Pack your most comfortable clothes for traveling and a good quality pillow to sleep if you can put it inside your suitcase. Loose fabrics can help you feel comfortable while traveling long distances, which is key if you want to get some sleep while traveling.
A pillow can also make it easier to fall asleep. Bring a standard pillow for the backseat of a car or a C-shaped pillow to wrap around your neck while on a plane or train.
If you have to stay awake, keep walking
Just like light, body temperature also plays an important role in regulating our sleep-wake cycles. If your body temperature is higher, it's a sign that it's time to wake up. It's a reason why hot sleepers They may have trouble getting quality sleep if they are too hot. By keeping your body moving and your heart rate up, you can help combat the grogginess and fatigue that come with traveling.
Eat nutritiously and drink water
Staying hydrated and eating well while traveling will not only help you stay fueled for the different legs of the trip, but it will also prevent you from feeling hungry or thirsty if you want to nap on the plane or in the car.
Use the light to your advantage
The sun is a sign for our circadian rhythm that it's time to wake up, and the night tells us it's time to sleep.
If you travel from west to east, the best times of day to get light exposure are late morning and late afternoon. This way, you stay awake and alert during the day, but give your body a chance to relax at night. If you travel from west to east, stay in the sun until evening to help adjust to the new schedule.
See more information: How to deal with seasonal affective disorder
Avoid alcohol on the first day
Listen to me. As fun as it is to have a drink on the plane on the way to your destination or at dinner when you arrive, alcohol disrupts your sleep-wake cycle. This is something you want to avoid during the first day of adjusting to your new schedule.

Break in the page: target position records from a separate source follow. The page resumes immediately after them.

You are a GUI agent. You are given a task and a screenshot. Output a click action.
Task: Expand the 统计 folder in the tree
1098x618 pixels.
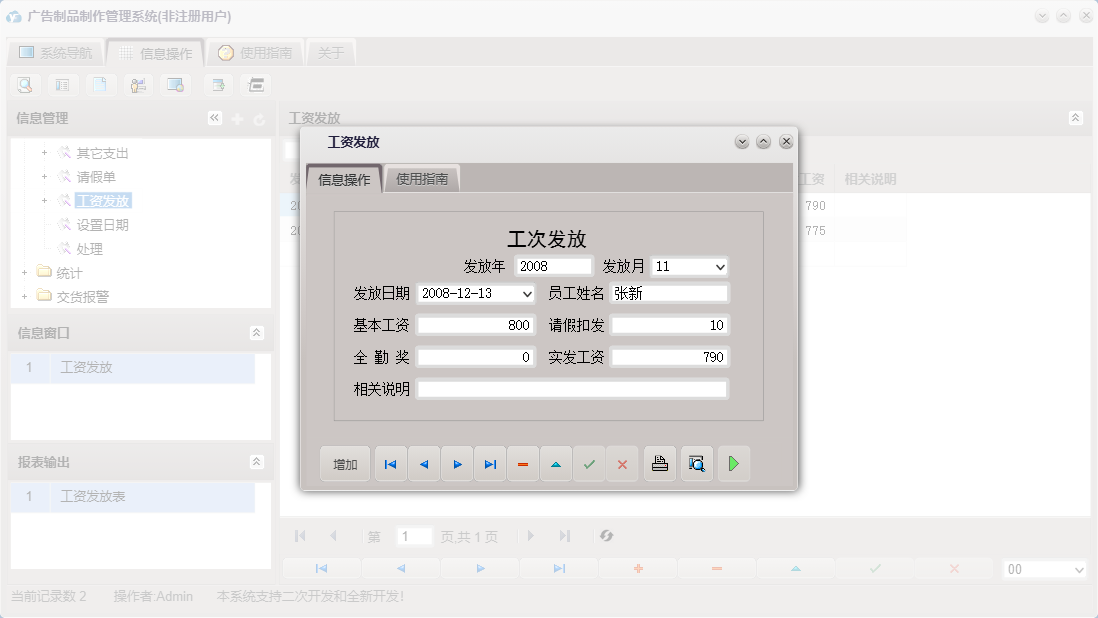pyautogui.click(x=24, y=272)
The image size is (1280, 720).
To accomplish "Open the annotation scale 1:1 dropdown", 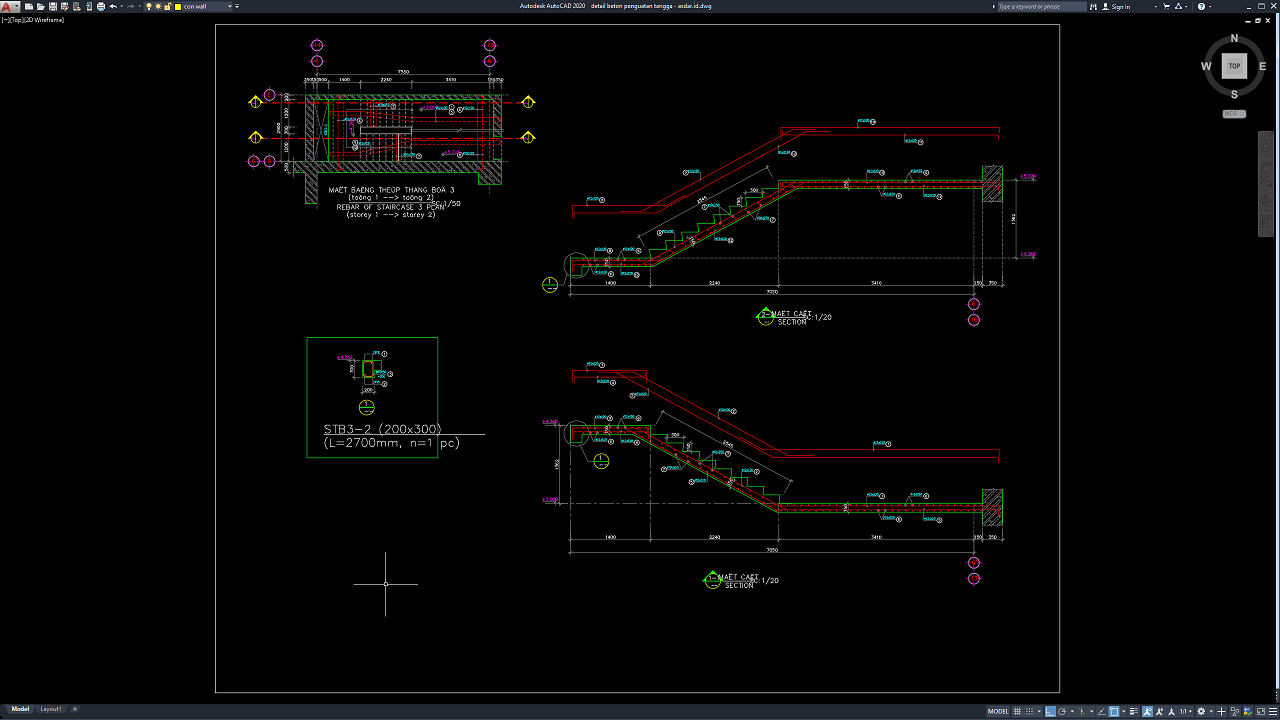I will coord(1185,711).
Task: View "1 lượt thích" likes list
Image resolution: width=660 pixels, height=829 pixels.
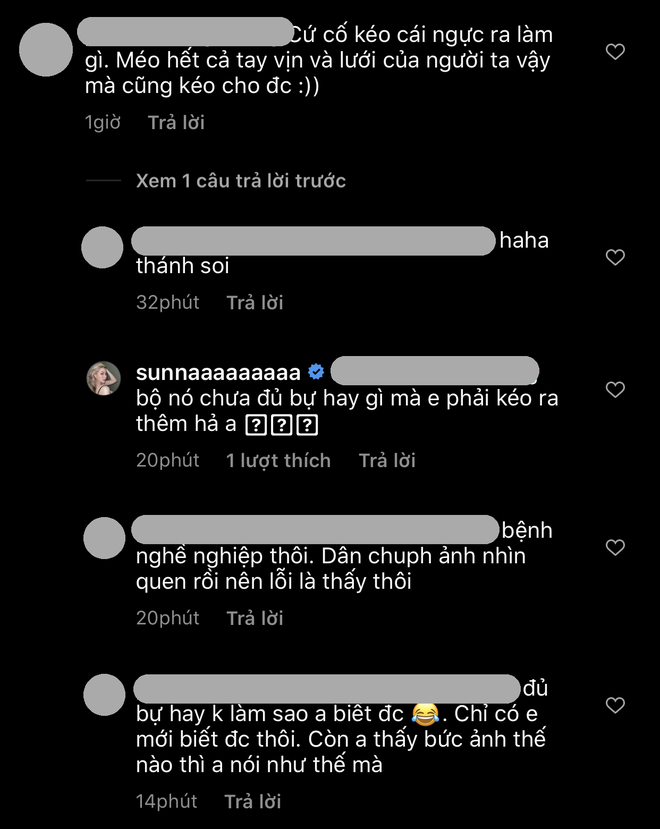Action: coord(278,460)
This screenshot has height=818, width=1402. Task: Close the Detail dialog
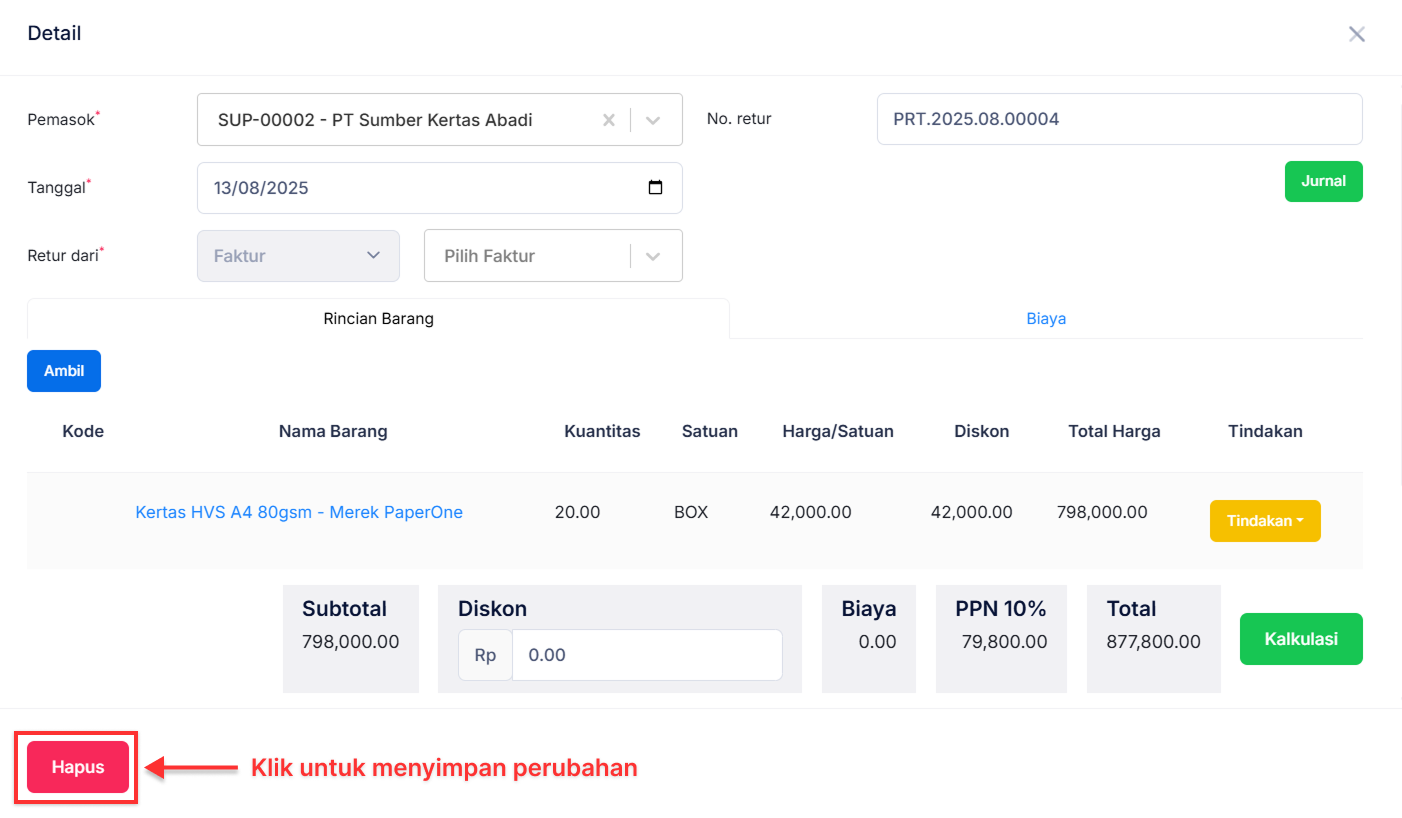1357,33
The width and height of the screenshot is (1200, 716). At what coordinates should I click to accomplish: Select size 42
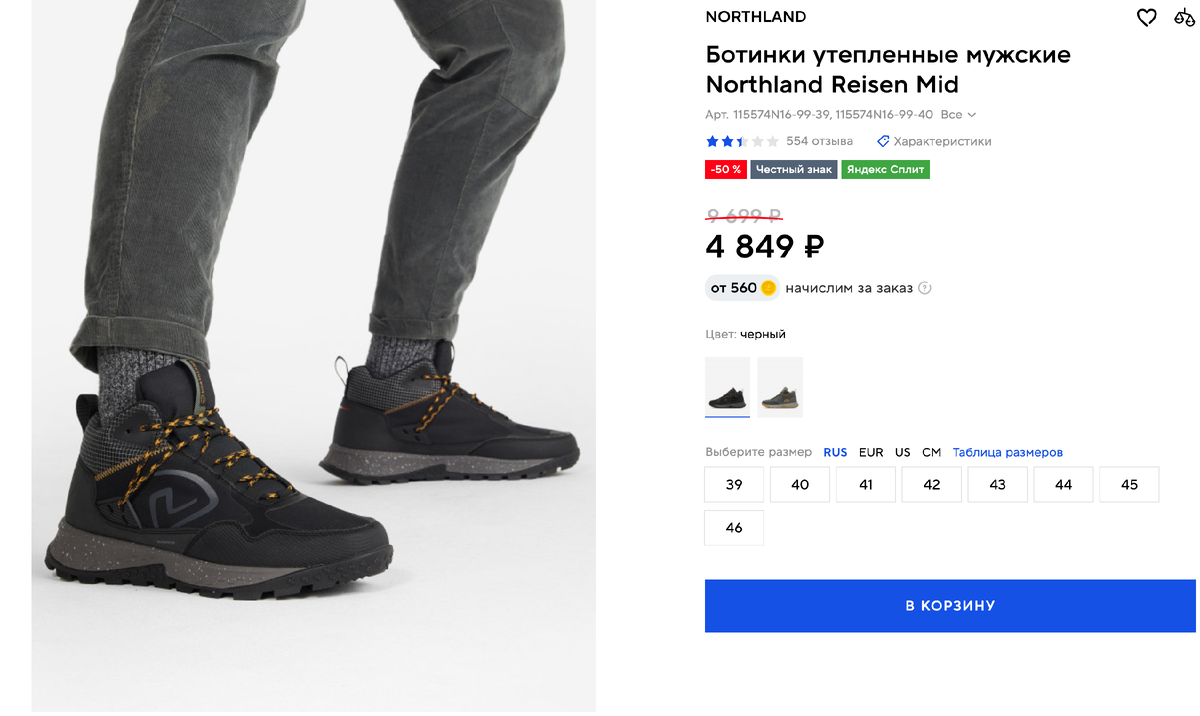(931, 484)
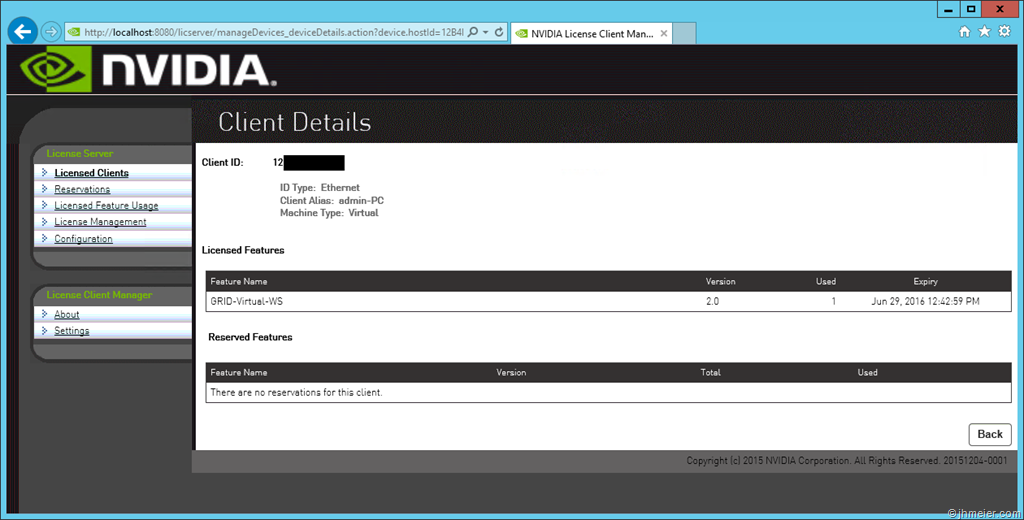Image resolution: width=1024 pixels, height=520 pixels.
Task: Open Settings under License Client Manager
Action: tap(71, 331)
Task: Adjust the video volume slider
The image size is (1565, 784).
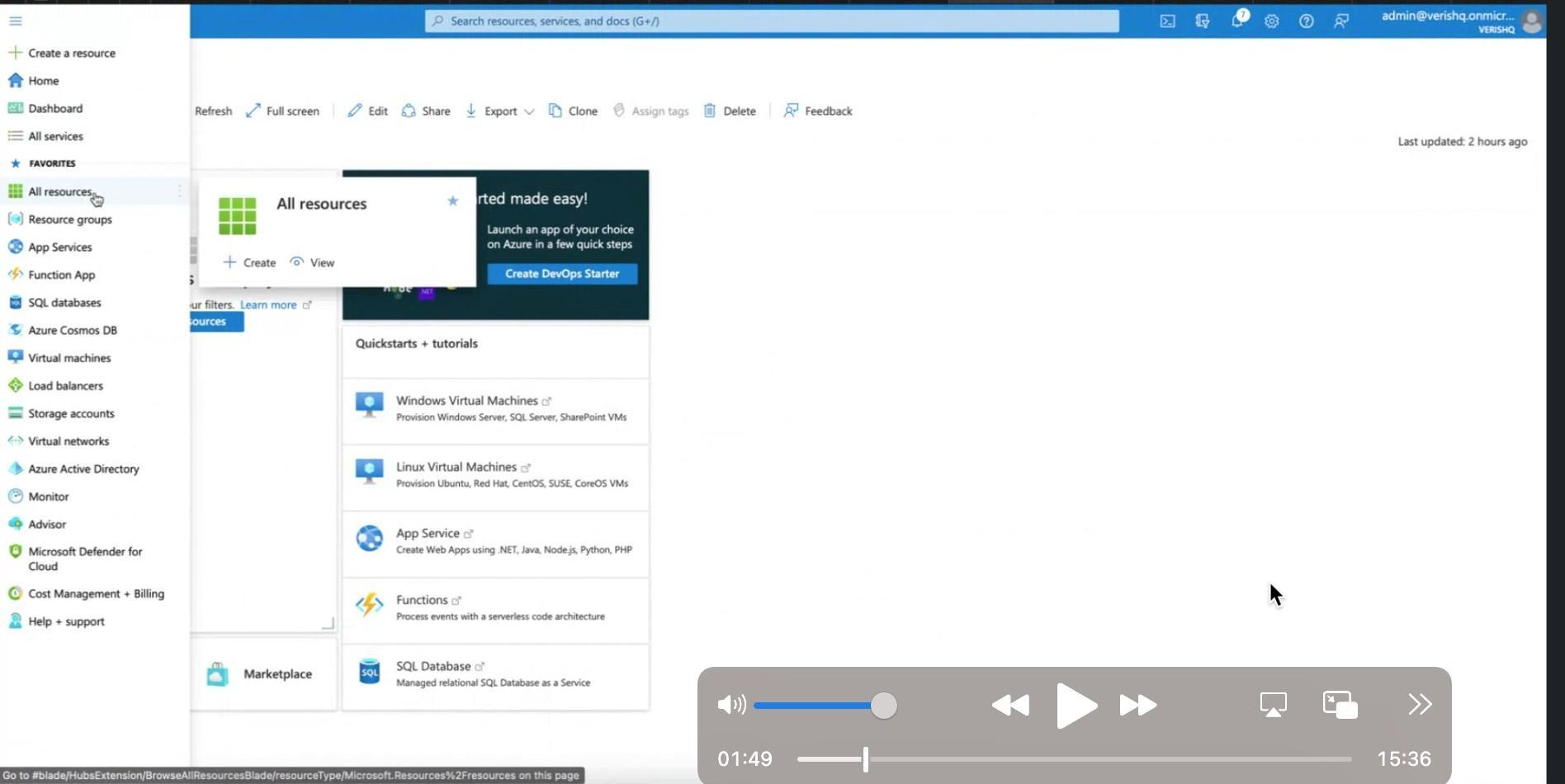Action: point(883,706)
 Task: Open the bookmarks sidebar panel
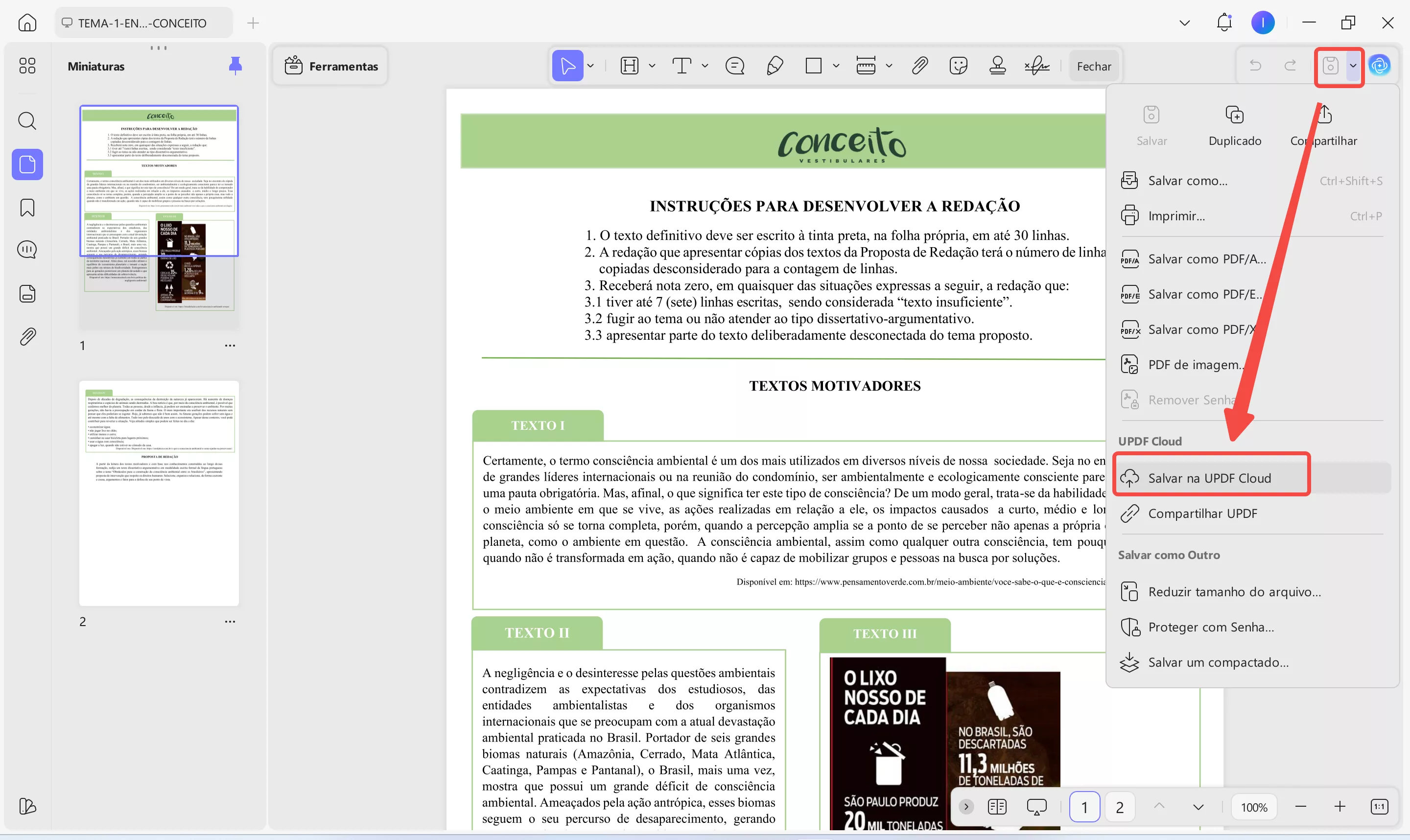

Avoid caffeine and nicotine
Caffeine and nicotine are stimulants this will make your body feel like it wants to be awake. Caffeine can stay in your system for up to five to six hours, making you feel wired when you should be winding down for sleep. Nicotine, on the other hand, triggers cravings and has no time limit. This means you may lie awake in bed feeling tired, but your body stays awake wanting more nicotine.
Use natural sleep aids
Melatonin is always an option, but I'm always careful about recommending it because it can disrupt the body's natural melatonin production. Alternatively, consider using natural sleeping pills to help you fall asleep at night, such as herbal tea or CBD oil.